● **ENUNCIADO A**: No texto sobre o Café Beira Gare, que alimentos frita sem parar o grande fogão? Enumera-os todos.
● **ENUNCIADO B**: Prossegue o texto sobre o Café Beira Gare a partir da última frase apresentada.

● **EXCERTO FORNECIDO**:
Café Beira Gare (Rossio, Lisboa)

O Café Beira Gare, que dobra a esquina da Praça Dom João da Câmara e a Rua 1º de Dezembro, vulgo "mesmo em frente à estação de comboios do Rossio", em Lisboa, é o típico tasco de passagem rápida, um supra-sumo da comida frita. Já o conheço há muitos anos. Não é novidade para ninguém. Mas acho que merecia duas ou três linhas.

Um paraíso de luz e gordura
Em contraste com a fachada  neo-manuelina da Estação do Rossio, com os seus apontamentos quasi-barrocos à volta das caracteristícas janelas arredondadas, a comida do Beira Gare não tem nada de barroco. É comida directa e sem contemplações. Frita e mergulhada em gordura, assim como se deve ter o estômago forrado.

Bifanas... fritas... em banha de porco...
Ao entrar no Beira Gare não esperamos nada de elaborado. Esperamos algo para nos encher a tripa. E tralha para empaturrar a cara não falta. Como é uso nestas casas, há uma enorme janela que revela tudo o que há para comer, pois aqui não se guardam segredos. Um grande fogão trabalha sem parar a fritar tudo o que se mexe e não se mexe. Coxas de frango, rissóis, croquetes, chamuças, panados de porco, ovo para sandes e bifanas. Tudo feito na hora. Para que não haja dúvidas acerca de um eventual conteúdo mais saudável da fritura, um cozinheiro usa um prato como medida para barrar com banha de porco as bifanas a fritar, assegurando menos anos de vida das artérias, mas a inequívoca certeza que aquilo que nos vai servir é uma bifana frita como deve ser. A nadar na própria gordura.

O Beira Gare não é diferente, pior ou melhor do que qualquer tasca junto a um terminal de transportes públicos. É onde os funcionários públicos e restante prole explorada emborcam à pressa um Sumol de ananás e uma sandes de panado na meia-hora que tem para ingerir alguma coisa. Mas precisamente por ser, e estar, junto a uma das mais movimentadas estações do país, é que destaco aqui o Beira Gare. É o supra sumo da comida que aconchega num relâmpago que rompe pelo quotidiano.

● **EXCERTO DE DADOS**:

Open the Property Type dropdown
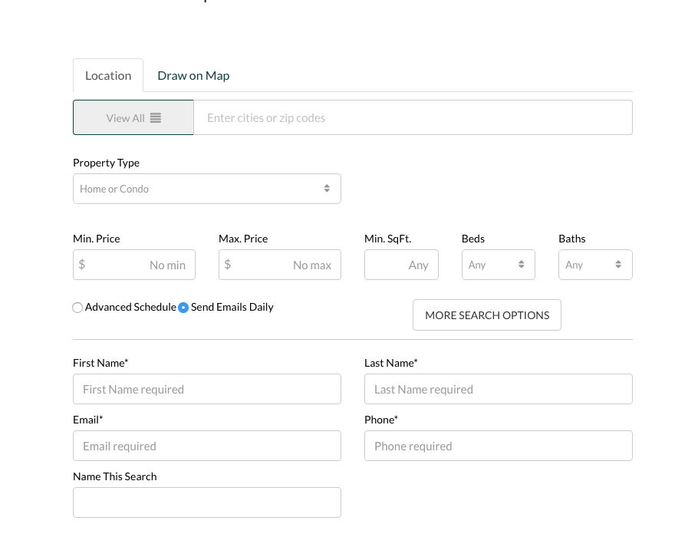 207,189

● **RESULTADO DO EXERCÍCIO A**: Coxas de frango, rissóis, croquetes, chamuças, panados de porco, ovo para sandes e bifanas.

● **RESULTADO DO EXERCÍCIO B**:
Seja porque tenho 10 horas de serviço na repartição a aturar chefes energúmenos ou utentes intoleráveis, seja porque sou um turista perdido numa cidade estranha num fim de tarde invernoso, o Beira Gare é um porto de abrigo onde o zumbido do dia-a-dia é amaciado em camados de gordura frita e diluído em cerveja acabada de espremer de um barril de alumínio.

Tudo se revela em duas trincadelas no misto estaladiço e oleoso de uma chamuça acabada de fritar ou no macio da textura pecaminosa de duas bifanas grossas e irregulares, culposamente amontoadas dentro de uma carcaça a pulsar banha derretida que escorre dos cantos da boca à primeira dentada. E as do Beira Gare são-no assim. Obscenamente amontoadas dentro da carcaça.

Aqui não achamos comida de autor nem se nos revela um orgasmo de sentidos. É onde encontramos aquele sofá usado mas confortável que nos envolve e nos acolhe com carinho antes de outra jornada.




Comentários

  1. Conheço bem esse local, é daqueles que quando mudarem o óleo as bifanas perdem a "piada".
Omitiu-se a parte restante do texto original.